What you will do >> Pictures stay out of the copy. Transcribe exactly the lines from the line with "Where should I click to: Click" through the final line of the records.
====== Source data ======
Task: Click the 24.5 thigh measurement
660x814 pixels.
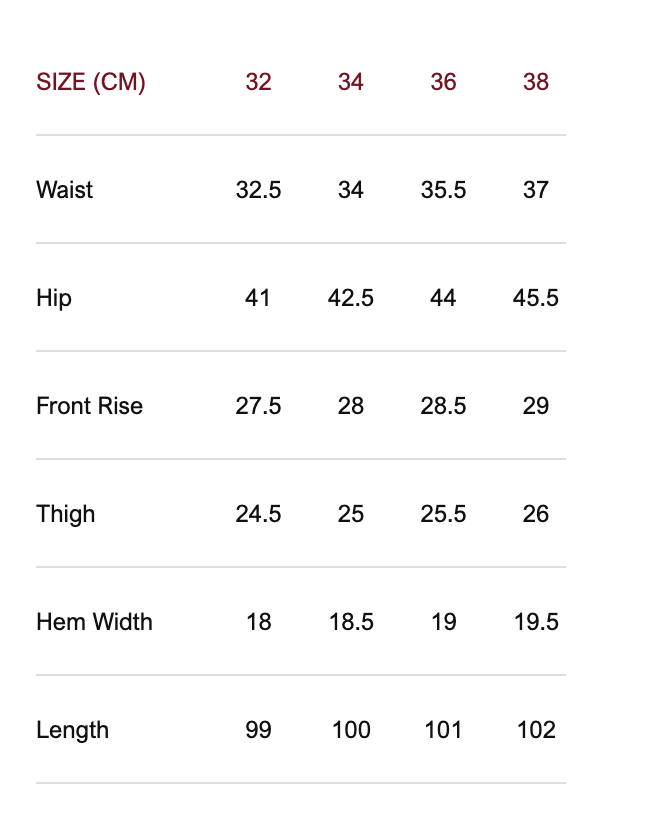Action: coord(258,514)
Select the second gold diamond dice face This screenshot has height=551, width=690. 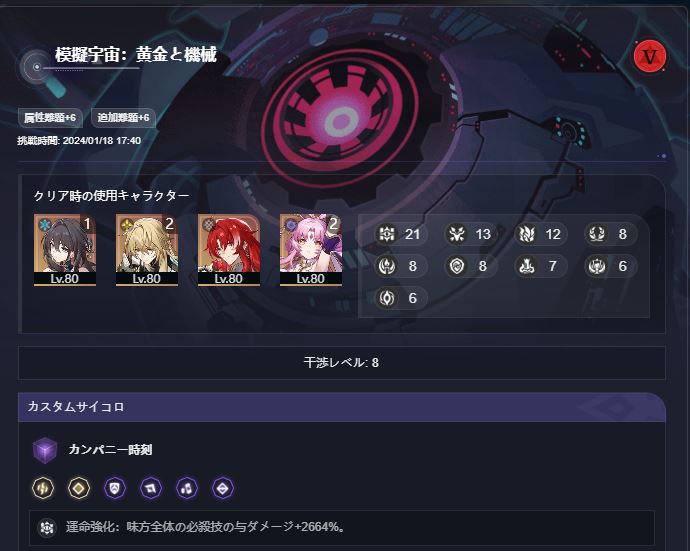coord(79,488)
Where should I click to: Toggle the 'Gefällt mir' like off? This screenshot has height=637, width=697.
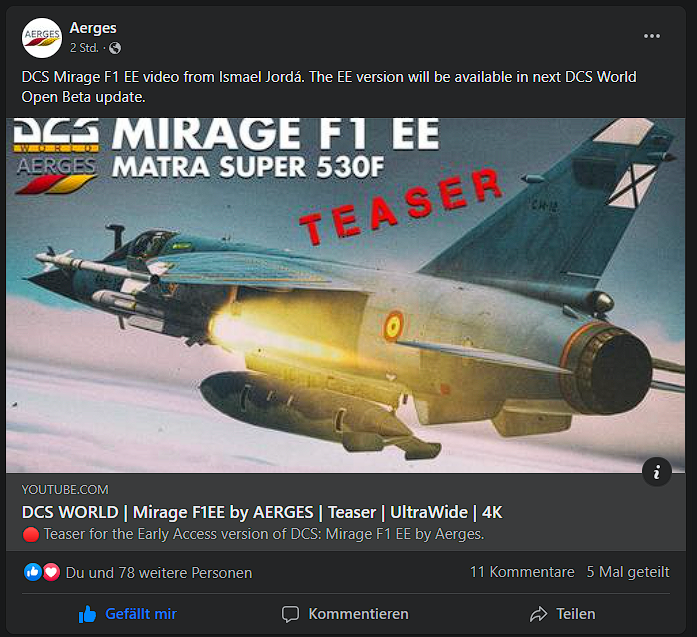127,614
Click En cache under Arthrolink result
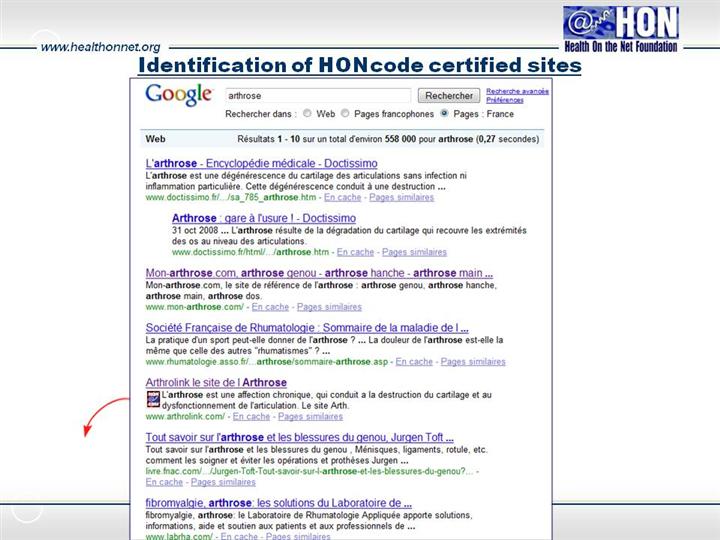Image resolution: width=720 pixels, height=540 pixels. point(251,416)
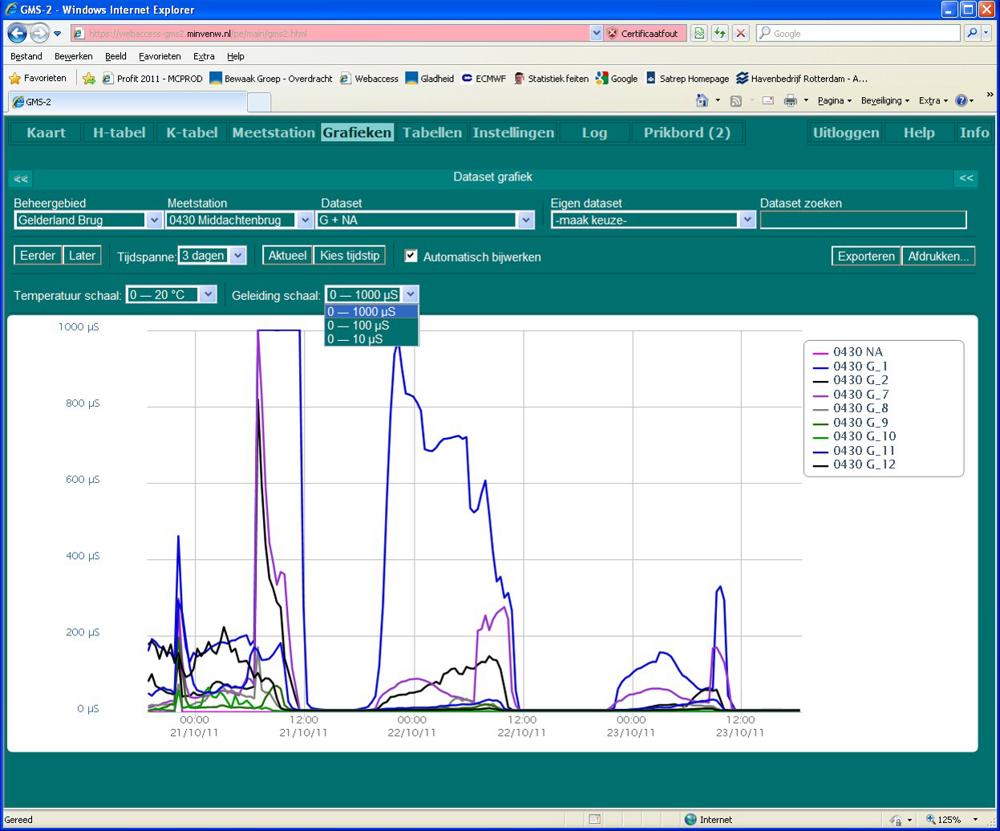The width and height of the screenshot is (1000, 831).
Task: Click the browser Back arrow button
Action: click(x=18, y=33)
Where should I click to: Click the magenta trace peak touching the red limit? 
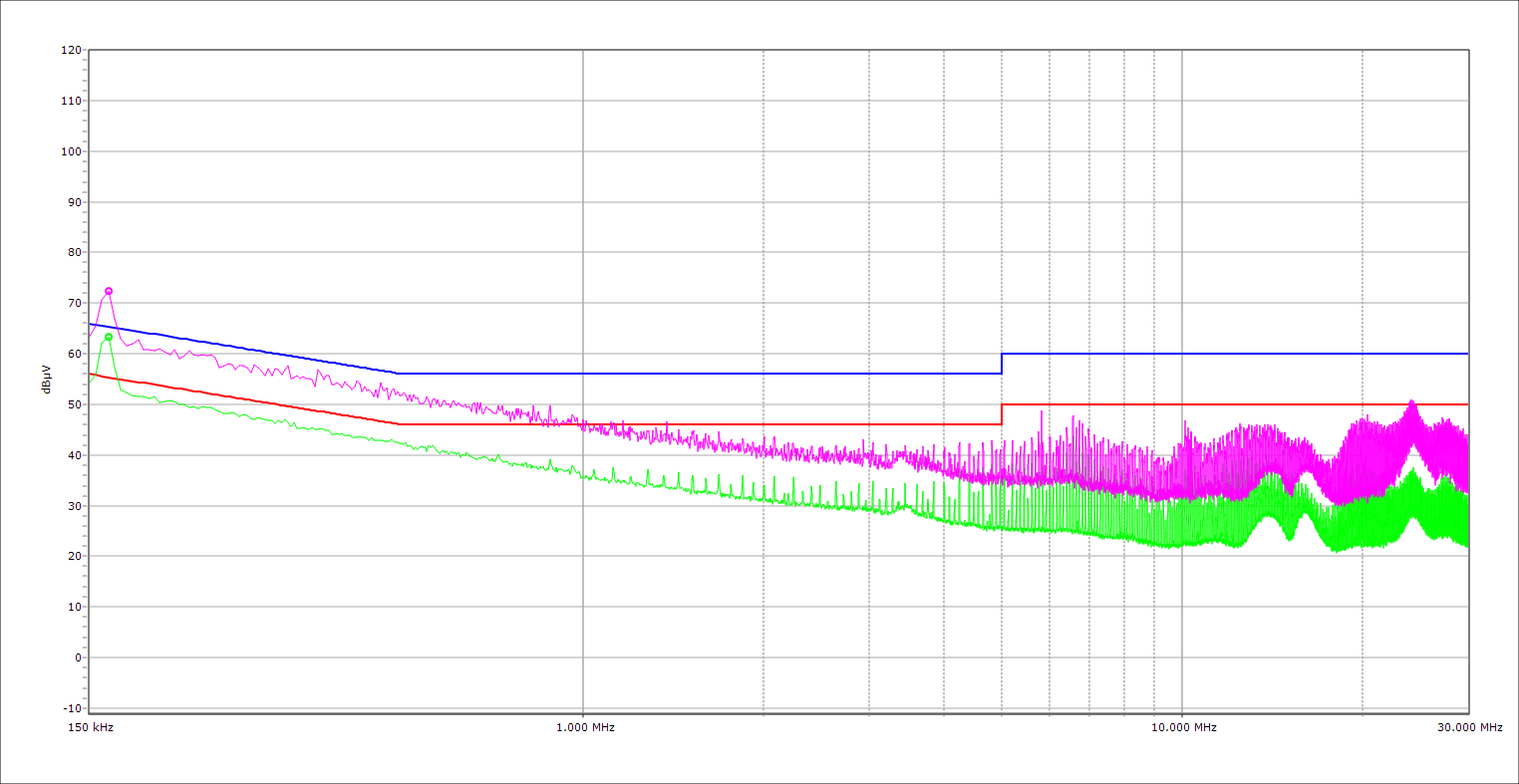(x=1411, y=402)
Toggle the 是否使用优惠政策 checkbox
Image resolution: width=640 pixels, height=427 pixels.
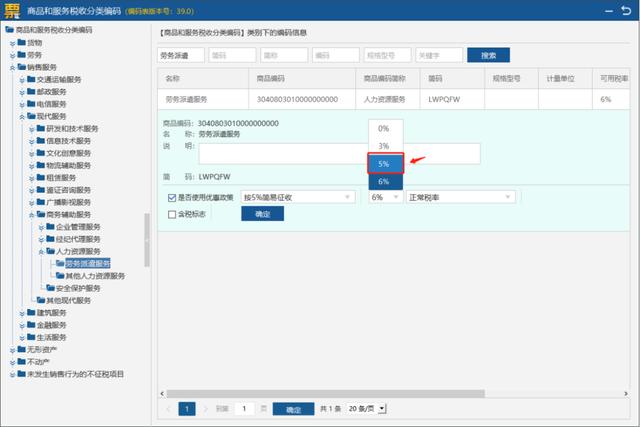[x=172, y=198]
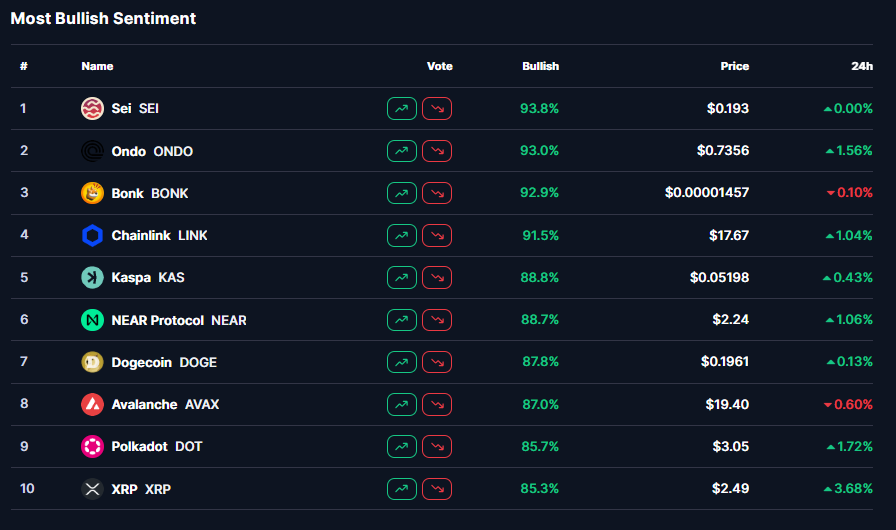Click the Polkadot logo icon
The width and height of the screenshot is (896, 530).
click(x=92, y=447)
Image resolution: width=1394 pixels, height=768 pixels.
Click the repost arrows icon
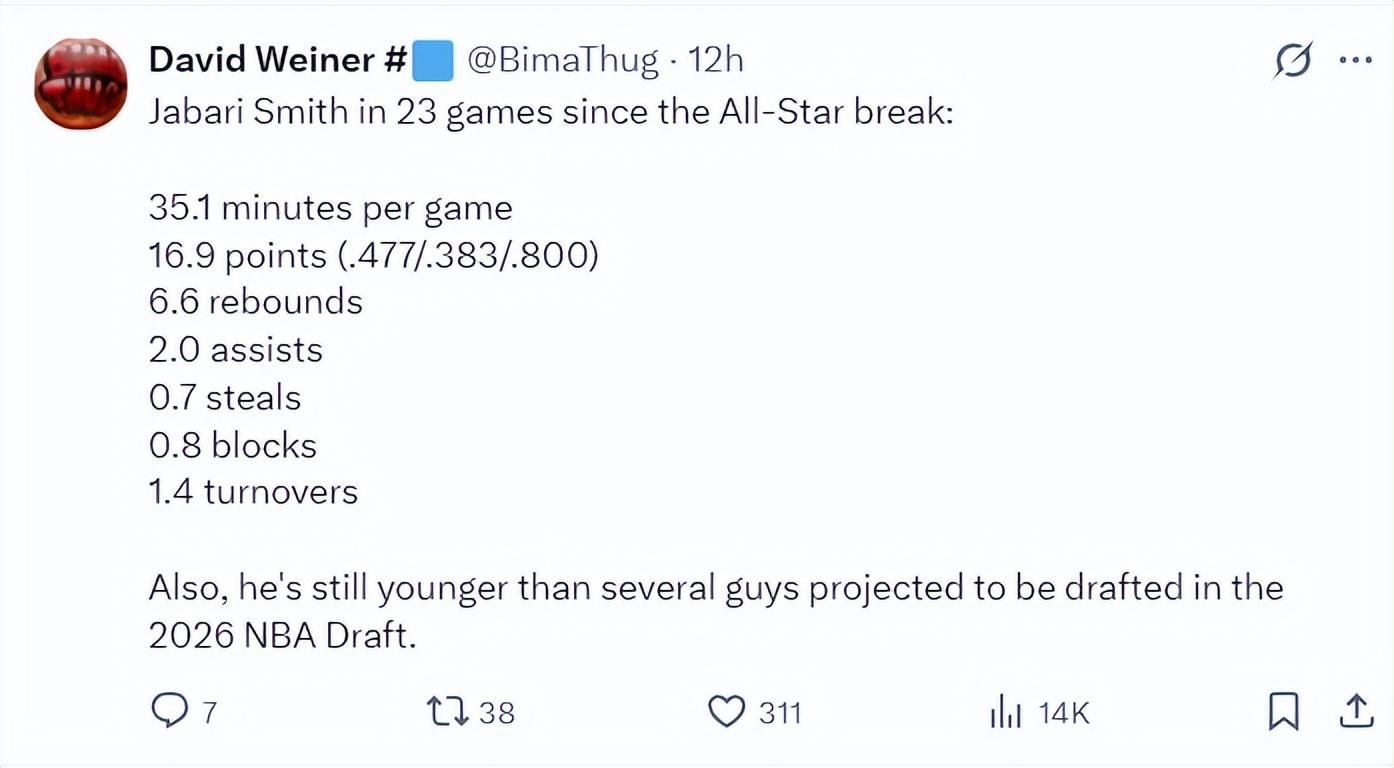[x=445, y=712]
======
Exercise response >>
Where should I click to: Click the magenta trace peak touching the red limit? 
(x=1411, y=402)
Toggle the 是否使用优惠政策 checkbox
Image resolution: width=640 pixels, height=427 pixels.
[x=172, y=198]
Click the Polkadot logo icon
The width and height of the screenshot is (896, 530).
click(x=92, y=447)
Image resolution: width=1394 pixels, height=768 pixels.
Click the repost arrows icon
[x=445, y=712]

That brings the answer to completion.